It was fairly easy to see the appeal of John Green’s first big-screen adaptation, The Fault in Our Stars: a teen romance where everyone had a terminal illness, the combination of jokey banter (to mask their pain) and teen mythology (these guys were certain to live fast, die young, and leave good-looking corpses), it was the kind of hit that makes a career. And with Paper Towns, so it has proved to be.
Quentin (Nat Wolff) has been in love with Margo (Cara Delevingne) ever since she moved in across the road back when they were kids, but as they grew up he focused on school work while she became a local legend for her wild, untameable ways. Then one night she appeared at his window, asking for his help in a revenge plot that would take them all over town – and lead to the best night of his life. The next day she was gone without a trace… well, almost without a trace, and as Quentin and his friends look deeper into the mystery of her disappearance they begin to suspect she might have left clues – clues she wants to lead Quentin to her.

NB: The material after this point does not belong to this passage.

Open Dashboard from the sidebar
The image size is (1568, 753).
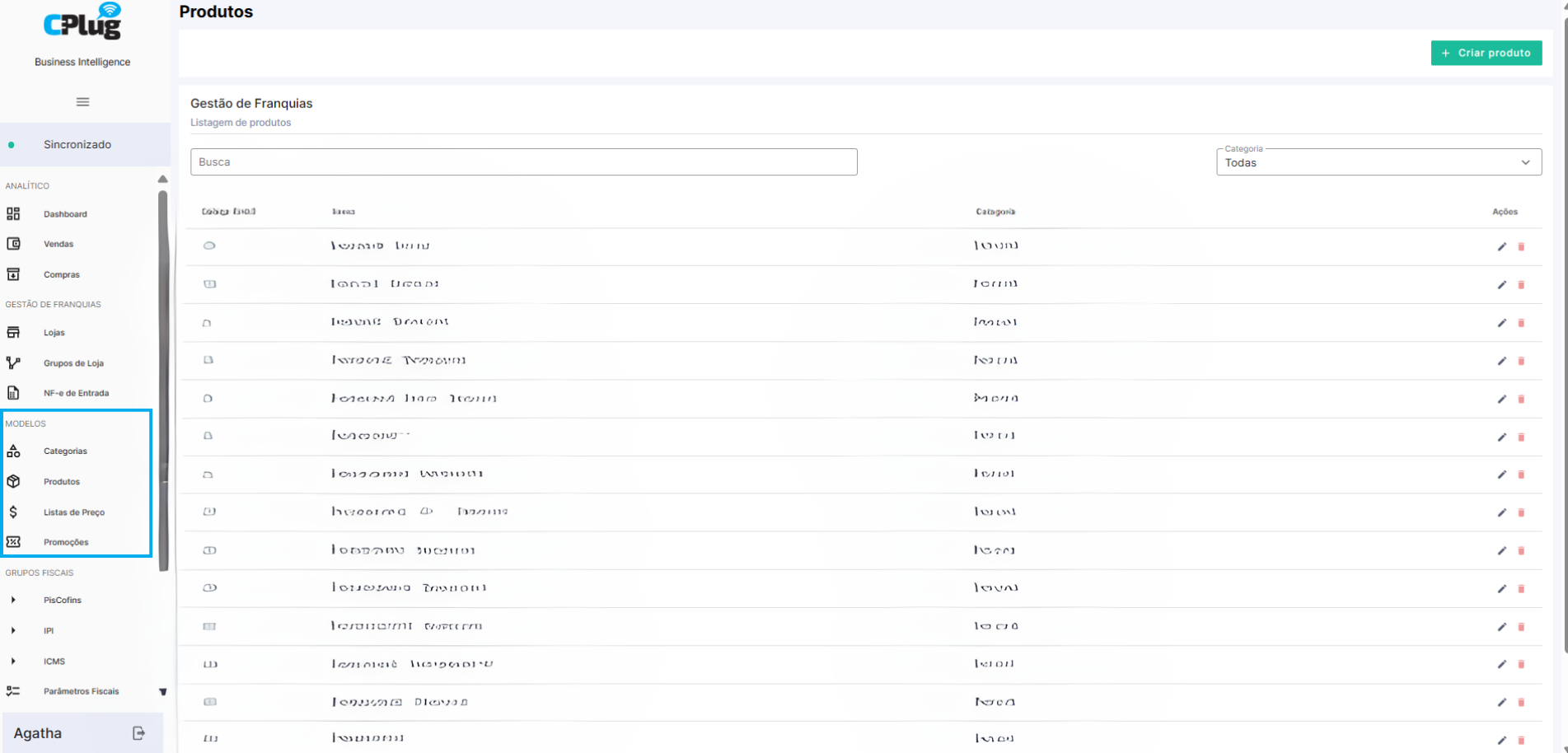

Despite what the trailers might have you believe, this is a lot more about the road-trip – and the bonding that takes place on it – than Quentin’s ‘Big Night’, which is a good thing because the big night is the kind of oversold “night that changed everything” that works a whole lot better when it’s just some guy telling you about it. Then again, the road trip – where pretty much everyone eventually gets what they want, unless you’re a girl in which case what you want is to be with a nerd – is pretty much teen mythologising too. It seems Green’s big hook is telling teens that their lives really are freighted with meaning, presenting them with idealised versions of themselves that he then undercuts just enough to make them plausible (if you don’t think about it too much).
Ironically, while most of this film gets the job done and nothing more, the scenes that really work are the ones where Quentin and his friends just hang out; when Green isn’t hammering home just how amazing his characters really are, it turns out they can be kind of fun.